Fondersi, cedere o crescere

In Italia ci sono oltre 90.000 aziende del settore Information & Communication Technology, ma è una parziale verità: altre aziende, non censite ufficialmente nel settore, agiscono in concorrenza con quelle del settore e anche fra di loro, creando un mercato opaco, caotico e poco renumerativo.

Agenzie di comunicazione, gente delle PR, società possedute da comuni, regioni, banche e istituzioni si contendono una platea di utenti troppo piccola per un tale numero di venditori.

E poi c’è la crisi dell’economia, che prima o poi vedrà una ripresa, ma lenta e non per tutti.

A questo punto è chiaro che molte imprese devono seriamente interrogarsi sul che fare, e questo assume tre possibilità: fondersi con qualcuno compatibile, cedere baracca e burattini (se valgono qualcosa), scegliere di crescere con una politica di acquisizioni e interventi di investitori che possano immettere capitali per poi approdare verso i mercati borsistici.

Non sono decisioni semplici, non possono essere gestite con il fai-da-te, hanno un grado di incertezza dato dalla valutazione, spesso non in linea con le aspettative della proprietà.

Quello che è però sicuro è che bisogna agire, e agire subito, prima che un’azienda si trovi in un mercato ancora più competitivo, vaso di coccio fra vasi di ferro.

Capitalismo darwiniano

In America c’è il problema bancario e le borse in tutto il mondo crollano perchè milioni di cacasotto (spinti anche da a quelli che speculano al ribasso), vendono per non trovarsi in mano quello che loro già vedono come carta straccia.

Nel panic selling si vende di tutto, anche azioni buone che forse sarebbe bene tenersi in portafoglio.

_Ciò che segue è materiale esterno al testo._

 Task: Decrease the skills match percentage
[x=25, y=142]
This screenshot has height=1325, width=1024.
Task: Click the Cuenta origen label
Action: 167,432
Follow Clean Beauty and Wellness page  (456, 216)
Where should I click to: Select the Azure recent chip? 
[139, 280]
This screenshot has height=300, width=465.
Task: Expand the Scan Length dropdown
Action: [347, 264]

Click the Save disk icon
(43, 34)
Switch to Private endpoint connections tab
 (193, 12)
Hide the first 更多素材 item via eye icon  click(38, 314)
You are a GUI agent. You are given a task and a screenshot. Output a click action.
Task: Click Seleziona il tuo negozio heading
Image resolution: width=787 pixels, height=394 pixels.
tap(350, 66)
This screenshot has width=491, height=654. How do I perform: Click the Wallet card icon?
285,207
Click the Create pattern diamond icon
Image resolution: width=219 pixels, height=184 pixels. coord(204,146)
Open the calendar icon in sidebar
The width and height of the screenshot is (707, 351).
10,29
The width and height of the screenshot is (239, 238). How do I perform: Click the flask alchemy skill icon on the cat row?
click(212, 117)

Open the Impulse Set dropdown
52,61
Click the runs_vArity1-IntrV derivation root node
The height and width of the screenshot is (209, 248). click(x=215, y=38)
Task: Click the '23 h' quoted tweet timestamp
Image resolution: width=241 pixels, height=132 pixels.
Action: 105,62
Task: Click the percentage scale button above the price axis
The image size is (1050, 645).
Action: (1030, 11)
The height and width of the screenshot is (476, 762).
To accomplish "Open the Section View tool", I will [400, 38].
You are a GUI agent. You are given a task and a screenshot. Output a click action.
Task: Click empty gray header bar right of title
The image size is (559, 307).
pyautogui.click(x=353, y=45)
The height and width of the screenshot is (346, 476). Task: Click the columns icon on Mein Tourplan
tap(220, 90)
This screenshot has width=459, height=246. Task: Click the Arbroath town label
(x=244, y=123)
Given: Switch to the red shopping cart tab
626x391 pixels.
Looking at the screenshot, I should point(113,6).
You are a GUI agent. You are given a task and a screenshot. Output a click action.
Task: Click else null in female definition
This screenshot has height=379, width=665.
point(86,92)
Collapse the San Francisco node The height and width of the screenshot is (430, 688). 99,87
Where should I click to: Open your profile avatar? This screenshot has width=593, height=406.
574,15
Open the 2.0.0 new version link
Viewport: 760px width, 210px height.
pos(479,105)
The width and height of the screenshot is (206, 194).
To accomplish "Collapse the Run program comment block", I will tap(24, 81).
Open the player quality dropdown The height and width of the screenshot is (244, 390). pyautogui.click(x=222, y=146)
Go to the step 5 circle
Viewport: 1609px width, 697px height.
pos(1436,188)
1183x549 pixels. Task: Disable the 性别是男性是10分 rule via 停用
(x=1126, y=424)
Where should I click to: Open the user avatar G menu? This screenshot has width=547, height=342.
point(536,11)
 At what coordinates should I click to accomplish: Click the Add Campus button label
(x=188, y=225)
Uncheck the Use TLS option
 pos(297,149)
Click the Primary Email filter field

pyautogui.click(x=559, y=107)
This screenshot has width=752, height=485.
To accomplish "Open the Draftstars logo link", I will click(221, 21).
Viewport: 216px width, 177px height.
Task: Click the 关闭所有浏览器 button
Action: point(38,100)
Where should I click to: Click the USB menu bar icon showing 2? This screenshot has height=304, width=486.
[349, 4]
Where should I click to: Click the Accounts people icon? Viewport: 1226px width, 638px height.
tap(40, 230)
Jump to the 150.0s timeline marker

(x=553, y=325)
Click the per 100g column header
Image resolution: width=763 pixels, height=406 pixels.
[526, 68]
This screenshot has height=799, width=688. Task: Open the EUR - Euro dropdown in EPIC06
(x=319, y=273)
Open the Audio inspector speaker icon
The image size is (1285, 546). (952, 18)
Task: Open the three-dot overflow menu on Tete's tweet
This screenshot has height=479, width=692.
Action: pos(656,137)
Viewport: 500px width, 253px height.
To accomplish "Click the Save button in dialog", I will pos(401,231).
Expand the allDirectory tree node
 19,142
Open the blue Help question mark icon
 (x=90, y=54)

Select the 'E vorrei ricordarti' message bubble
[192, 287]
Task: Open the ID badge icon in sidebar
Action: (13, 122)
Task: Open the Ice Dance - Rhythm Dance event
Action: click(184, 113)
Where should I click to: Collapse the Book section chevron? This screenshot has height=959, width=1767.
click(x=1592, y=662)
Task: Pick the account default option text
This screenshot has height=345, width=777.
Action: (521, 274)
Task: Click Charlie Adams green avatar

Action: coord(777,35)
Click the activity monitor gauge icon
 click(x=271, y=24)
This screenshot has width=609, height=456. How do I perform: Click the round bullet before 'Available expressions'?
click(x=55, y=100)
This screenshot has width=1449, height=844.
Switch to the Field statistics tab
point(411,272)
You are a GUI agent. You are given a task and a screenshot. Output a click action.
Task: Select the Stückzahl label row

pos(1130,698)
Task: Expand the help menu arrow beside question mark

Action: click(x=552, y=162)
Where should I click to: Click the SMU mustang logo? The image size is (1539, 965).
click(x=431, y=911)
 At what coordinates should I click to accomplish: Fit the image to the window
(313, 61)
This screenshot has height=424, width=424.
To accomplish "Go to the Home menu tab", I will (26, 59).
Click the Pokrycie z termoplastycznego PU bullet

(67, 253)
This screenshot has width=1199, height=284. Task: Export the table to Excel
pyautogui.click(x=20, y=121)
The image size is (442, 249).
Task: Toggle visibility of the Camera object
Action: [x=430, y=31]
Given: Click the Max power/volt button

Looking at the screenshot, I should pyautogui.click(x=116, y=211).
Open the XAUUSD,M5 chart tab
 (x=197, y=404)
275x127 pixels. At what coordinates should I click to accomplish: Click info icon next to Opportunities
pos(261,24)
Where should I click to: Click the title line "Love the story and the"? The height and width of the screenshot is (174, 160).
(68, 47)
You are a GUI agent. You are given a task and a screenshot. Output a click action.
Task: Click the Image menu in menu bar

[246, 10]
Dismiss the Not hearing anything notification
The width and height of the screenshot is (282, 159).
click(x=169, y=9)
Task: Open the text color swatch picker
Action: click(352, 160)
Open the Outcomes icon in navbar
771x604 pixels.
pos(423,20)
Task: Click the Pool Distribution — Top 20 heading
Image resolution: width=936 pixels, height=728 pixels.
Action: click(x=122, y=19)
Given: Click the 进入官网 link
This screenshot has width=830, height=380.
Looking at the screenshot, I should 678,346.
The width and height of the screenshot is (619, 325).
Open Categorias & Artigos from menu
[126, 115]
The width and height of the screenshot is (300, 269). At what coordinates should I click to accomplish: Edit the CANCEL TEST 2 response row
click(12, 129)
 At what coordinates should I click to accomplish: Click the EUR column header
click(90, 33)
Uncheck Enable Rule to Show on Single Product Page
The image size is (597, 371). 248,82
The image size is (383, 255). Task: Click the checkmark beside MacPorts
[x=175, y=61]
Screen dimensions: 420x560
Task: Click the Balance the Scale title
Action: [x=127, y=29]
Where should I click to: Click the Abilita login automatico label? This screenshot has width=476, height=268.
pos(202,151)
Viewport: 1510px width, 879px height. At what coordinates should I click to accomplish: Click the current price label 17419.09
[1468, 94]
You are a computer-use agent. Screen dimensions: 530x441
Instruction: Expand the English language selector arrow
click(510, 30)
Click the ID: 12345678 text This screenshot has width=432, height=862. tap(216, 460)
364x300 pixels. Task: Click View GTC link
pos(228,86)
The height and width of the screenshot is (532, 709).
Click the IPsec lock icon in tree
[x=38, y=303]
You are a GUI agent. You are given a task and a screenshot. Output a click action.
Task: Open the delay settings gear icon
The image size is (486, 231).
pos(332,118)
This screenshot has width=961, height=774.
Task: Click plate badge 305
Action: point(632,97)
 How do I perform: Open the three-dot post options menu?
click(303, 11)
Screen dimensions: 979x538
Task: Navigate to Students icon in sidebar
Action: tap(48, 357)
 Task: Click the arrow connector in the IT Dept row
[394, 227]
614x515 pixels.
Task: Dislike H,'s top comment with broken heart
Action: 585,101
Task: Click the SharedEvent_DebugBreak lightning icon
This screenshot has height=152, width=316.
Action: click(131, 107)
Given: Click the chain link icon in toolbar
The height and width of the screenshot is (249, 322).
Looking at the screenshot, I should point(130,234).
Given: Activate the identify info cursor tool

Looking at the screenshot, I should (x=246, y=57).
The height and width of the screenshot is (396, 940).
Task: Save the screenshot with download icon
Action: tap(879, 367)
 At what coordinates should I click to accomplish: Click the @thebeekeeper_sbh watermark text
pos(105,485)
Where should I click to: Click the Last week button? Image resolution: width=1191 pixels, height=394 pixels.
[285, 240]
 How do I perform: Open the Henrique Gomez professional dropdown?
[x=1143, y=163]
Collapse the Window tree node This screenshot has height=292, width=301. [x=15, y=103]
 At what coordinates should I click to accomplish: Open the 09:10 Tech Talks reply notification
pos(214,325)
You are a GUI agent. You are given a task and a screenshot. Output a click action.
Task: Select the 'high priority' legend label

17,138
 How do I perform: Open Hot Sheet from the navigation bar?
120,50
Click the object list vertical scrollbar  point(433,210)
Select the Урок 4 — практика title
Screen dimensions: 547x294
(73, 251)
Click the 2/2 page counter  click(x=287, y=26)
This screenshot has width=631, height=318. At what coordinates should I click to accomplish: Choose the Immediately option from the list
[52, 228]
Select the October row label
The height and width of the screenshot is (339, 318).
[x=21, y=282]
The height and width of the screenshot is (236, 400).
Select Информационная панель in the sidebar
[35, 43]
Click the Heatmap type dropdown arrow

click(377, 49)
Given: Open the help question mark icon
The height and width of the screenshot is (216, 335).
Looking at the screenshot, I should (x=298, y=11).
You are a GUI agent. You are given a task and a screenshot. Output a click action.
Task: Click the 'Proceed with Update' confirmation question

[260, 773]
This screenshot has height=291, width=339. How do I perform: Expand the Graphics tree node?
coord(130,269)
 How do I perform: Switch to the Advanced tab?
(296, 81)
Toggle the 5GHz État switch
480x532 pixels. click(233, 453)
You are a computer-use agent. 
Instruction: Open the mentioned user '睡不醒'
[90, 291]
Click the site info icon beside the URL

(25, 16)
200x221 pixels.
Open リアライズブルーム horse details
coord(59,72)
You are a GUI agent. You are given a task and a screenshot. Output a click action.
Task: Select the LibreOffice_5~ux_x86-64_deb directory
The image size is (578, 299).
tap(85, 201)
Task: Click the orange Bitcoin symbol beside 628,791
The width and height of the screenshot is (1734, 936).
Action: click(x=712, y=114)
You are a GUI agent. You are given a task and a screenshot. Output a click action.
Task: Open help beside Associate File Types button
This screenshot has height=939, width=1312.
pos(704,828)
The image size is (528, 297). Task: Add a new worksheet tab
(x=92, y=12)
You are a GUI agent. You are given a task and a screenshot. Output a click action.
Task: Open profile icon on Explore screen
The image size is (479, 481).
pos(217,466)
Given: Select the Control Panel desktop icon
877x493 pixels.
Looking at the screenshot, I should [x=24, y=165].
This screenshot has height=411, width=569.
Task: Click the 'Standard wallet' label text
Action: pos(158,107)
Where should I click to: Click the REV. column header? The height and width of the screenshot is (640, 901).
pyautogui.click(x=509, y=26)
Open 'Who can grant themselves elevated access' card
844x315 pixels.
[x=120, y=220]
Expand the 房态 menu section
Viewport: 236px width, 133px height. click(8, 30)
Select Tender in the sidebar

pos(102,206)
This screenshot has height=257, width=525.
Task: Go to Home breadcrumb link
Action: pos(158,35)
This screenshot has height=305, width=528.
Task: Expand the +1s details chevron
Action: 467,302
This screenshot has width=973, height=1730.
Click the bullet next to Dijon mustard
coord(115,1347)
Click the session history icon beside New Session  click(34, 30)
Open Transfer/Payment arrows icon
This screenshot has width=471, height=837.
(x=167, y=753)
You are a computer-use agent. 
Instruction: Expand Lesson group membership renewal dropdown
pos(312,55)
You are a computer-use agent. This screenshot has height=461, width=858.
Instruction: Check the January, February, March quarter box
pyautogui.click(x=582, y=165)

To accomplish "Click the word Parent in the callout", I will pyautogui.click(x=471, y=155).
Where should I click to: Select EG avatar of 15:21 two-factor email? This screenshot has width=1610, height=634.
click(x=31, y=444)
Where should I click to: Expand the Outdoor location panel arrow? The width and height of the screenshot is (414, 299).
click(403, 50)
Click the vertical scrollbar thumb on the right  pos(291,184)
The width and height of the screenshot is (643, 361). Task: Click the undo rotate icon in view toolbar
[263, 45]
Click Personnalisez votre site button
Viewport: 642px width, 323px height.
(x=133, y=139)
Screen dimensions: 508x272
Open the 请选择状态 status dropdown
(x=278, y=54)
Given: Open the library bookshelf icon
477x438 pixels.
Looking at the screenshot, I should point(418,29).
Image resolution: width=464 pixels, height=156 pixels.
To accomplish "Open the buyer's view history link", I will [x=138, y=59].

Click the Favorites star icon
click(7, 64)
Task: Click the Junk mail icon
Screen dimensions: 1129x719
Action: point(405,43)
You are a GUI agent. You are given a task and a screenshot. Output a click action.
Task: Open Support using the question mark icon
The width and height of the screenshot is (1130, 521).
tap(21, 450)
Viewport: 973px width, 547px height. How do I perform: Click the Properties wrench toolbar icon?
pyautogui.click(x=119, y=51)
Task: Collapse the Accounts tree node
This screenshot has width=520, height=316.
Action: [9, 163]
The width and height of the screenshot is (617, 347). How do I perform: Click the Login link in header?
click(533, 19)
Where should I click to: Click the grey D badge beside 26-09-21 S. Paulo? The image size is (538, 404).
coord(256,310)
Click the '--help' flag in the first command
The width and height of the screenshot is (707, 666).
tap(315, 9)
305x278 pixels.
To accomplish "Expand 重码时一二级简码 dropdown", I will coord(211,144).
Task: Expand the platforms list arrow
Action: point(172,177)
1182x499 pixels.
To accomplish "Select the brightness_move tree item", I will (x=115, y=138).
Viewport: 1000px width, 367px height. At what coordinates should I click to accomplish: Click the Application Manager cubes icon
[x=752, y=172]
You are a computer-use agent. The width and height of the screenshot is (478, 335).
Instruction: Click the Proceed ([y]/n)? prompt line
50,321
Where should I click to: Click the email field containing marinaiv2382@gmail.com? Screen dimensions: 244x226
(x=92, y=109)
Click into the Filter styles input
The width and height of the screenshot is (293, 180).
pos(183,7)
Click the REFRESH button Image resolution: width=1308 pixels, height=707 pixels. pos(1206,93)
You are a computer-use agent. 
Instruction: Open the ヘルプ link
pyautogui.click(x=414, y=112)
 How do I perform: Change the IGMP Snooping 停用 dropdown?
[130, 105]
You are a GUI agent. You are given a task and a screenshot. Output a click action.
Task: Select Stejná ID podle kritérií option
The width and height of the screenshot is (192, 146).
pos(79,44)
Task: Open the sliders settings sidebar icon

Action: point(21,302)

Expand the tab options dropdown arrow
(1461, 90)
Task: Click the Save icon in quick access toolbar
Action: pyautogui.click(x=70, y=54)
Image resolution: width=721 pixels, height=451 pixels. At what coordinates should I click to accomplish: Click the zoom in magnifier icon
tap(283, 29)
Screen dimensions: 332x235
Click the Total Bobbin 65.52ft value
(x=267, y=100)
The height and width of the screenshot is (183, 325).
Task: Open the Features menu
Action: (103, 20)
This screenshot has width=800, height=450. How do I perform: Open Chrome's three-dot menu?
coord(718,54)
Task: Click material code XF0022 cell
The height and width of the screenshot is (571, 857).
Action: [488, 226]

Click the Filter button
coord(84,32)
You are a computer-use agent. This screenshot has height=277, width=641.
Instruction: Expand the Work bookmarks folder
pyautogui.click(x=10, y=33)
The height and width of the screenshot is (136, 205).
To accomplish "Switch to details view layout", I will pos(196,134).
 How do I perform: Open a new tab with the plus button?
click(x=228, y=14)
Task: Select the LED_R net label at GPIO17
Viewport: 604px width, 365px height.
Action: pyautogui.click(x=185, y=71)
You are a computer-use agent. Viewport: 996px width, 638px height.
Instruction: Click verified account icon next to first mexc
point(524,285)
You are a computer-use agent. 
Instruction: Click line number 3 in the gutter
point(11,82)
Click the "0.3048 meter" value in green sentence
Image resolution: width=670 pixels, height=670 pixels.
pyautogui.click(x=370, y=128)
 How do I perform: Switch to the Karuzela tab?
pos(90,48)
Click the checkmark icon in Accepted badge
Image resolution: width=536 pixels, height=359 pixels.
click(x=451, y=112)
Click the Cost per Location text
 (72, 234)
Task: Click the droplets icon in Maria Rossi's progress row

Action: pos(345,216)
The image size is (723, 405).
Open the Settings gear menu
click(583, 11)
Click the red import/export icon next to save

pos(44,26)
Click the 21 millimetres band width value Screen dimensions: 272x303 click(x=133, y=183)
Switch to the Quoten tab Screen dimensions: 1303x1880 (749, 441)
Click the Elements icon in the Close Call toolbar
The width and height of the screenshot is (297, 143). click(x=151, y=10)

Ovviamente, se qualcuno vende, c’è anche quacluno che compra (a prezzi stracciati) e che si troverà, fra qualche tempo, quote di aziende che con la crisi finanziaria non c’azzeccavano un tubo.

Ma quelli che comprano chi sono? Fessi matricolati o furboni della più bell’acqua?

Io propendo per la seconda ipotesi e mai come oggi vale l’adagio di Galbraith che diceva che la borsa è il luogo dove gli imbecilli vengono separati (ad arte) dal loro denaro.